Sabiam que a coluna que escrevi para a edição retrasada me deixou encucado? Reler aquele desabafo meio amargurado me intrigou. Quanto desespero! Sei que não estou sozinho nessa neurose. Tá todo mundo meio louco, sem saber viver direito. Chega a ser gozado perceber quantas são as vítimas da depressão, o novo mal do século. Cada vez mais pessoas, e cada vez mais jovens, se entregam à melancolia e aderem à moda dos transtornos psiquiátricos. É chique ser deprê. Sério? Não sei quanto a vocês, mas eu quero ser feliz. Ando de saco cheio de gente que só faz reclamar da vida, das contas, do cansaço, da falta de fé.

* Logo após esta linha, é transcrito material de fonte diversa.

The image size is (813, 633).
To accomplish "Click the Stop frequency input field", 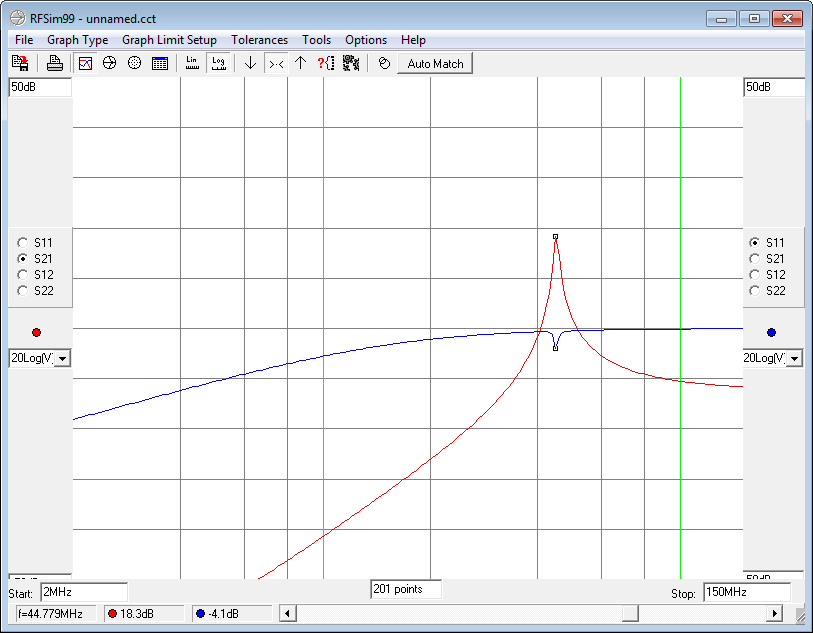I will [746, 592].
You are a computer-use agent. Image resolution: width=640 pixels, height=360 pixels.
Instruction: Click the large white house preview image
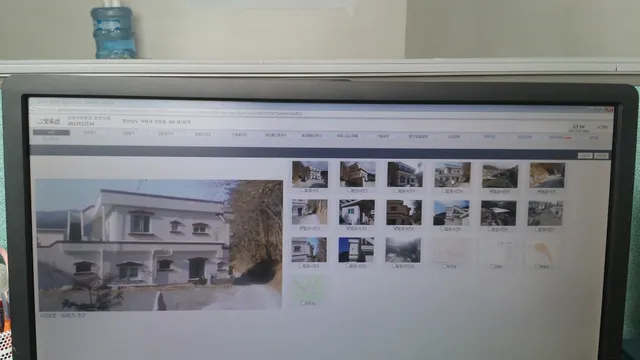click(159, 245)
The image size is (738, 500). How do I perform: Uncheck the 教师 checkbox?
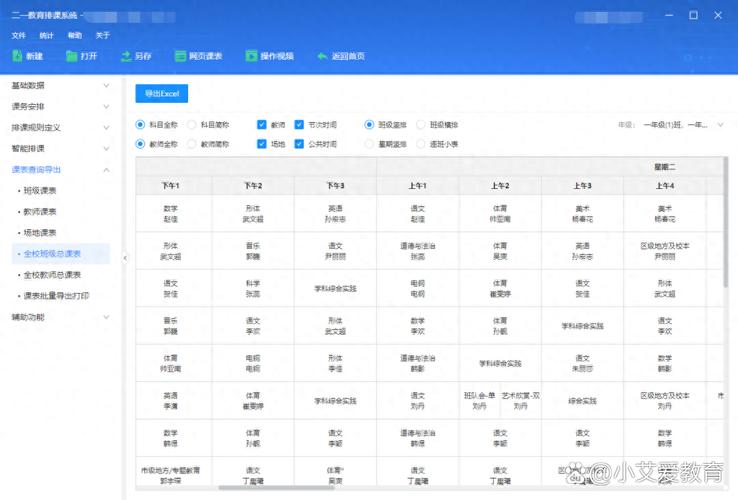click(262, 125)
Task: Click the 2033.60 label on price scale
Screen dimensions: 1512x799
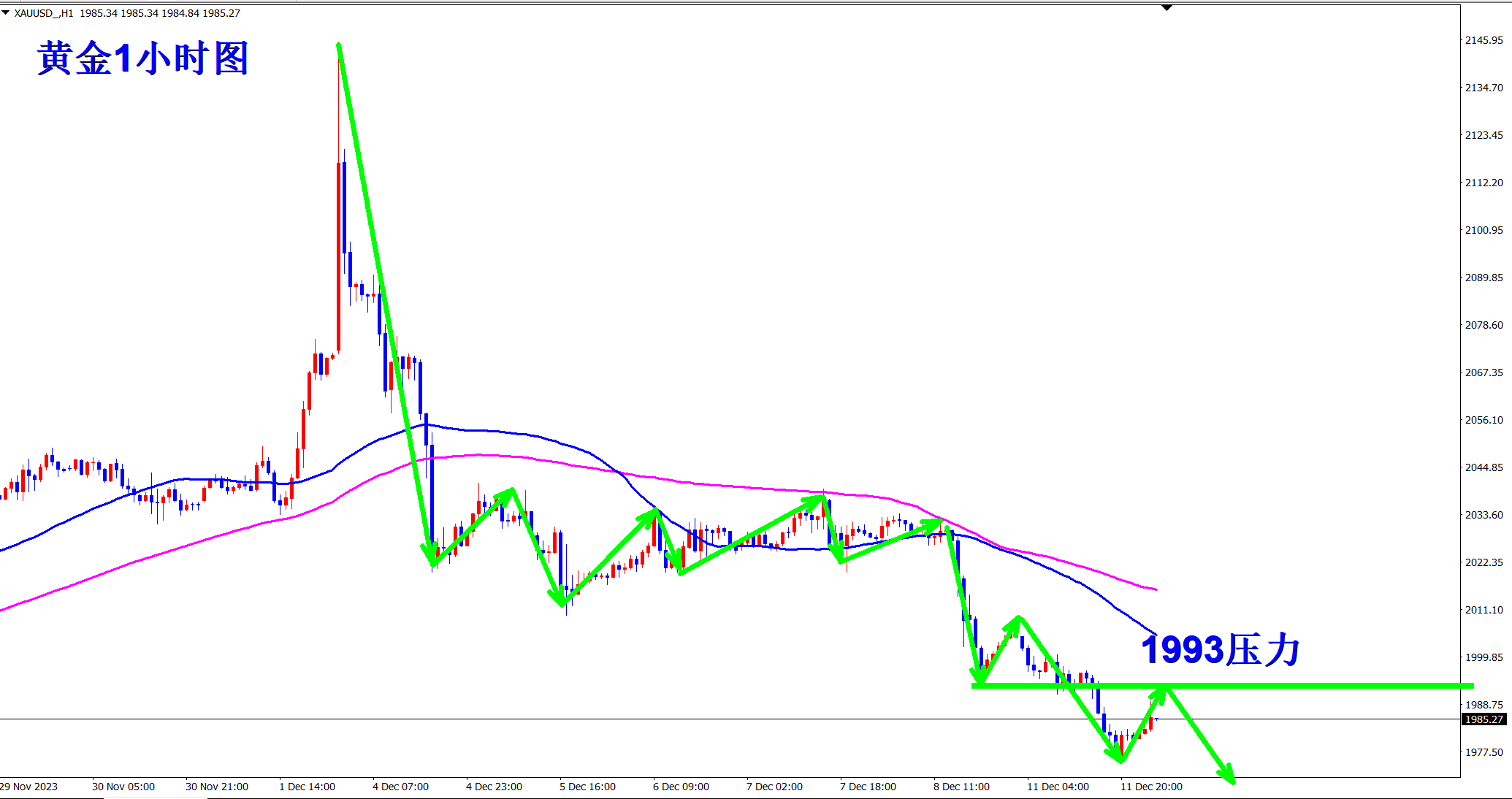Action: [x=1484, y=515]
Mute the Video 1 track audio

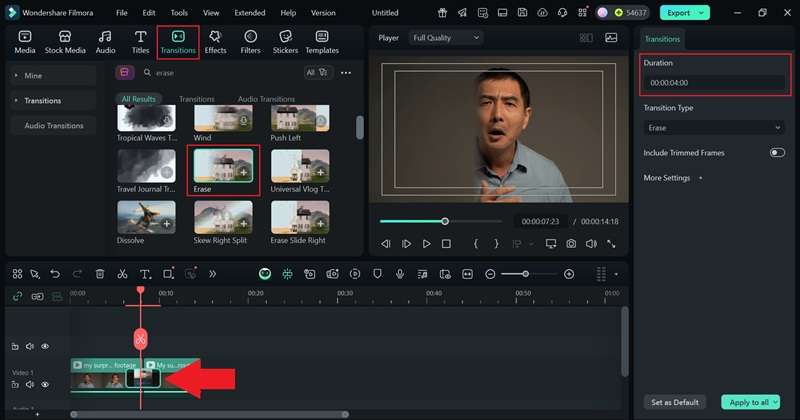pos(30,384)
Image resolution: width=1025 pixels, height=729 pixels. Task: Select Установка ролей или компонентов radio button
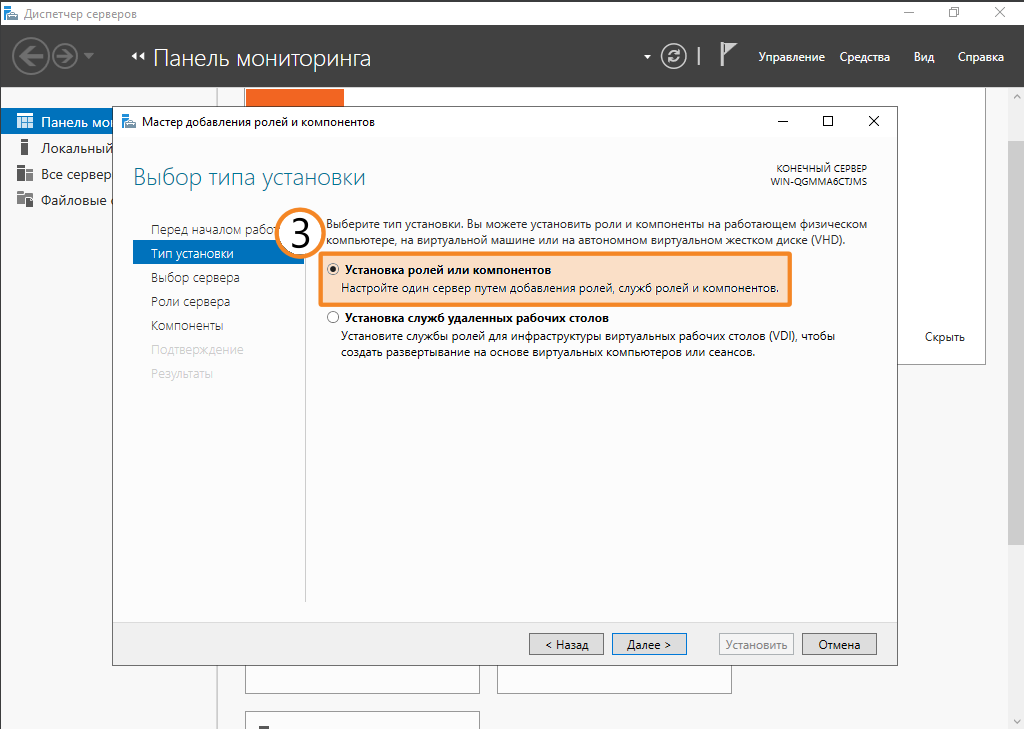coord(333,270)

Já passou da hora de aprendermos a lidar com as frustrações do dia a dia, tenham elas o tamanho que tiverem. De tanto projetar nossos defeitos e anseios nos outros, criamos um mundo imperfeito, em que não se pode confiar em ninguém. Nada nos satisfaz. Rigorosamente nada. Precisamos sempre ter mais, comprar mais, ser mais, mais e mais. Pra escapar disso basta sermos nós mesmos. Não há mal algum em ser ingênuo, sutil, esperançoso. Afinal de contas, deve haver alguma vantagem nisso, e cá pra nós, sempre pinta alguém que te valoriza. Sempre há uma saída.
Pinta sempre um jeito de fugir, de escapar da realidade massacrante do cotidiano, basta descobrir qual é o seu. Beatles, Fernando Pessoa ou Ronaldinho Gaúcho podem te salvar do tédio. Música, leitura, dança, esporte e artesanato podem nos ajudar a aliviar o estresse. Ou não. Ronaldinho Gaúcho?? Nem se voltasse no tempo, lá pra 1997...

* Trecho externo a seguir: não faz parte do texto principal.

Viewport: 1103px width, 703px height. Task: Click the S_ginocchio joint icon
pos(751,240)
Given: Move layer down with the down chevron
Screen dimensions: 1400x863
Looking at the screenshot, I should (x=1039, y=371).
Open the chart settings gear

Não somos todos iguais. Isso é ilusão. Mas não dá mais pra viver a expectativa dos outros, senão viramos um personagem. Deixamos de ser humanos pra parecer um desses patetas saídos de uma novela mexicana qualquer, que quanto mais são tenta parecer, mais enlouquece quando está só. Observe a vida como ela é de fato. Divirta-se sozinho, ria dos seus fantasmas. Curta a sua solidão. A maior viagem que podemos fazer é pra dentro de nós. Avalie o seu temperamento. Como alguém poderia te respeitar se você não se valoriza? Como você pode dizer que ama alguém se não aprecia a si mesmo?
Ao ler essa coluna em sua décima quinta edição, vocês devem imaginar que este autor tem solução pra tudo. Mentira. Essa é uma carta pra mim mesmo, pra ver se acordo e deixo de pensar pequeno. E um conselho meu pra vocês: ENFIEM O PÉ NA JACA! Caiam na gandaia, vivam intensamente. Chutem o balde, mas com responsabilidade, pelo amor de Deus.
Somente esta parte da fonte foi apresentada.